■ **Supplied text**

----------

Reflections on a year of using ClassicPress

Last December, I migrated from WordPress to ClassicPress. Matt Mullenweg was shattering the once vibrant community with every post and interview, and at the peak it seemed his noisy irrelevant rants and gatekeeping by withholding services from people he disagreed with arrived almost daily.

ClassicPress offers an alternative for projects that don’t benefit from from full-site-editing and the block editor. ClassicPress launched in August of 2018, with the intention of continuing a lightweight content management experience predictable for content contributors, site maintainers and visitors.

Around this time I was also craving a simple platform for blogging and communicating my thoughts, free of gimmicks and feature bloat. I could just post a status update or blog post and move on with my day.

Happily my only setback was not informing my web hosting environment that I had migrated to WordPress, this led to a conflict when cPanel forced an unwanted upgrade back to WordPress. Thankfully An Honest Host, has great customer service and we worked through restoring from a recent backup and modified my install for ClassicPress preventing the problem in the future. Read the migration documentation and get ahead of any possible conflicts.

Thank you, ClassicPress, for a great 2025.

----------

■ **Task requirements**
A) Duplicate everything in the ClassicPress post from "Reflections on a" down to "maintainers and visitors.".
B) According to the ClassicPress post, when did ClassicPress launch?

----------

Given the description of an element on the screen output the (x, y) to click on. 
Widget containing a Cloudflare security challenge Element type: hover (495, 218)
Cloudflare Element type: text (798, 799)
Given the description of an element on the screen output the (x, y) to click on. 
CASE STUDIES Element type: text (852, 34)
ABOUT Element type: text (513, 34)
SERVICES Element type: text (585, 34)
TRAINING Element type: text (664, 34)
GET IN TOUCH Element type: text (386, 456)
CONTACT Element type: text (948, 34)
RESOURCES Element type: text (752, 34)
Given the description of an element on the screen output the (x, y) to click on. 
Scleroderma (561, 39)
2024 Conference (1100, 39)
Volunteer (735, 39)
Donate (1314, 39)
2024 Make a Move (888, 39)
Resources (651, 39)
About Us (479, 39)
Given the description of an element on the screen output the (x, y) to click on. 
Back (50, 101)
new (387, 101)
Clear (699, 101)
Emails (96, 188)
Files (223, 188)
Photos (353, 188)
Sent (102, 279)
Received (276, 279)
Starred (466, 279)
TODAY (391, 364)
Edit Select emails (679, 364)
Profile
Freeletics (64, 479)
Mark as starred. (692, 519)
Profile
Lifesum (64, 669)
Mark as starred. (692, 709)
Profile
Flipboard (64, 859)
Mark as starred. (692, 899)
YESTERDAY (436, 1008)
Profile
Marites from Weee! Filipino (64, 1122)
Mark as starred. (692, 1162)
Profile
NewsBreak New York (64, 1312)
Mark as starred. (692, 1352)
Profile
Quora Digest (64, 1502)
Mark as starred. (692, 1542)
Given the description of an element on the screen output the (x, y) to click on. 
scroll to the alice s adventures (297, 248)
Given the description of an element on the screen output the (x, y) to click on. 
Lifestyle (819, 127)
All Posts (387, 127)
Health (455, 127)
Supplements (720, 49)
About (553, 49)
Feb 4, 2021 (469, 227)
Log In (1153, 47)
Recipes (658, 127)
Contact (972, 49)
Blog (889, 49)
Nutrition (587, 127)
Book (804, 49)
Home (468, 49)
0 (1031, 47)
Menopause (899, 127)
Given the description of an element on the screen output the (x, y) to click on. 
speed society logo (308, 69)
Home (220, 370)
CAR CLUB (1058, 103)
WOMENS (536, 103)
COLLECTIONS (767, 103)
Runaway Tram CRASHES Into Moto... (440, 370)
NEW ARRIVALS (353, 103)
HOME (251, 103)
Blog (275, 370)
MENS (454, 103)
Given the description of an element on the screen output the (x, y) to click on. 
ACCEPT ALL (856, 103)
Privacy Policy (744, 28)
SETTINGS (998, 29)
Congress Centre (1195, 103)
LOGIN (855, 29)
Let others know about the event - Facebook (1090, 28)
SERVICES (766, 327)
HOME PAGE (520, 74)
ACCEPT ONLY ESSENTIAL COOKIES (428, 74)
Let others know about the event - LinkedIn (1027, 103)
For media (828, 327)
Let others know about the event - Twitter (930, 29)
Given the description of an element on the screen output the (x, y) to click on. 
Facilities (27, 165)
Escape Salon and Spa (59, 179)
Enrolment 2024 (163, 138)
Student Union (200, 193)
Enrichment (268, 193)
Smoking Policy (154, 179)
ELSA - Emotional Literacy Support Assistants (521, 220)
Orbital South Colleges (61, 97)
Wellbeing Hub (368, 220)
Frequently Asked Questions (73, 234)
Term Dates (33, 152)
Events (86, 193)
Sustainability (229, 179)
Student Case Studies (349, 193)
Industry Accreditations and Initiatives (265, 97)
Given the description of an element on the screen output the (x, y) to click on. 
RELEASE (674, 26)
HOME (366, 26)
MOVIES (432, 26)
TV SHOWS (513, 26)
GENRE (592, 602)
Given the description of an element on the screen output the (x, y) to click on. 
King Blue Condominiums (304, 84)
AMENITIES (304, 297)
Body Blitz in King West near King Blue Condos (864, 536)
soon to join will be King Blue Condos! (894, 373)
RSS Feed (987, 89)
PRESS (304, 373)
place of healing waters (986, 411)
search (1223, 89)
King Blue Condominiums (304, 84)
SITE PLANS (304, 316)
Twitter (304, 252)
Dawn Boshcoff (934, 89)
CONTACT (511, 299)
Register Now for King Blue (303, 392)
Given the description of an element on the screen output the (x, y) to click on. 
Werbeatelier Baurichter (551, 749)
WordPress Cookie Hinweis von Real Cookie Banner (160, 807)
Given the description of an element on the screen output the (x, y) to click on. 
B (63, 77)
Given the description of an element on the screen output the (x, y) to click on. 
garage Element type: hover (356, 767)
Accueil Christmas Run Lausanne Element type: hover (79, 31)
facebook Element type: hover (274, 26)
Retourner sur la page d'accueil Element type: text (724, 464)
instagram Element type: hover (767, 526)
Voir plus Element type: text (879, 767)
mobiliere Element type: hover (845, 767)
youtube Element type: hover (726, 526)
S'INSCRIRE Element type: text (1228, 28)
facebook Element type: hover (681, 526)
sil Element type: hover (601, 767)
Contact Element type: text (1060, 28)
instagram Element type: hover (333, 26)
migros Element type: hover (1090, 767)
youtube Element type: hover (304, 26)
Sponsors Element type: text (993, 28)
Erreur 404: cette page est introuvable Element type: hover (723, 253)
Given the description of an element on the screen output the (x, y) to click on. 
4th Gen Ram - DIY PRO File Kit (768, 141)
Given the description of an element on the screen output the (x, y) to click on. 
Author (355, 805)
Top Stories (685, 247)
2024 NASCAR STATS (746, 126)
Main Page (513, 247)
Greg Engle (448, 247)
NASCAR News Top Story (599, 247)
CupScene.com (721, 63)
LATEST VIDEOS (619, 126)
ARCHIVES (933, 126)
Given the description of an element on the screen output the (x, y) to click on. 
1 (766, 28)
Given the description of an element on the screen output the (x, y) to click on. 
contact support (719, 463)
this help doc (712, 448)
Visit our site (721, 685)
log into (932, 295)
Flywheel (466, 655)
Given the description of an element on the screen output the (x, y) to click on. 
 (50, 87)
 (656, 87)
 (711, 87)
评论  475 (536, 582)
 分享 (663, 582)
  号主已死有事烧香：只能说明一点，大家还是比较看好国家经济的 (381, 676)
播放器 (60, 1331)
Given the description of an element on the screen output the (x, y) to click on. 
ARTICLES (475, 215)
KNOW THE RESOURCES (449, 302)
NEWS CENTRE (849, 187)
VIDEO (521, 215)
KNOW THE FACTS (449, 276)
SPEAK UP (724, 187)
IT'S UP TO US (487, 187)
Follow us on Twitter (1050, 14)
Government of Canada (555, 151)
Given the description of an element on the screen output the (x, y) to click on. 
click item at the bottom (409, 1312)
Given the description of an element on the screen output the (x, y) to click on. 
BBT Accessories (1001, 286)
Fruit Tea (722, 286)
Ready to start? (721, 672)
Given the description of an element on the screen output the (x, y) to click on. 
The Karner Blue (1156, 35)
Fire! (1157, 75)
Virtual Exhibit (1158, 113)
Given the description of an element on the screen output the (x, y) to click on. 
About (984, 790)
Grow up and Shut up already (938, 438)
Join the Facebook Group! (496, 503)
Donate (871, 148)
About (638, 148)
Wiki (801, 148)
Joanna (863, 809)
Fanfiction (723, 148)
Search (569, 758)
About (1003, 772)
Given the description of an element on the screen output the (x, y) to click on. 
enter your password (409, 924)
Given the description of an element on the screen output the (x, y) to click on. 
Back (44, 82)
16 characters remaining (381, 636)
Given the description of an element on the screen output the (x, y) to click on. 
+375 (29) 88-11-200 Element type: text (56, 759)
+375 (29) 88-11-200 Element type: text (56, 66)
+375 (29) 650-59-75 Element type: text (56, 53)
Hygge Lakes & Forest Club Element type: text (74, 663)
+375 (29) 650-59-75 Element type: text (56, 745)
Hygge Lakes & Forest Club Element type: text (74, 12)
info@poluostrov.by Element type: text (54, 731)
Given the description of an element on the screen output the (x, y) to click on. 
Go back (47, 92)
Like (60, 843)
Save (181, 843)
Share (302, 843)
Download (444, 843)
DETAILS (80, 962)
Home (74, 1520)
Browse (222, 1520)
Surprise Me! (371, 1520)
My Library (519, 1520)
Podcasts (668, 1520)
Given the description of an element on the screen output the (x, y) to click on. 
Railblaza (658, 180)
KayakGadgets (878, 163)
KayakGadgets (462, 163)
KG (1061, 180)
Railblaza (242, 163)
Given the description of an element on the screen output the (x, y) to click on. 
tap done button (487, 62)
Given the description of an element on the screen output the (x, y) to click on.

----------

■ **Results for each task**
A)
Reflections on a year of using ClassicPress

Last December, I migrated from WordPress to ClassicPress. Matt Mullenweg was shattering the once vibrant community with every post and interview, and at the peak it seemed his noisy irrelevant rants and gatekeeping by withholding services from people he disagreed with arrived almost daily.

ClassicPress offers an alternative for projects that don’t benefit from from full-site-editing and the block editor. ClassicPress launched in August of 2018, with the intention of continuing a lightweight content management experience predictable for content contributors, site maintainers and visitors.

B) August of 2018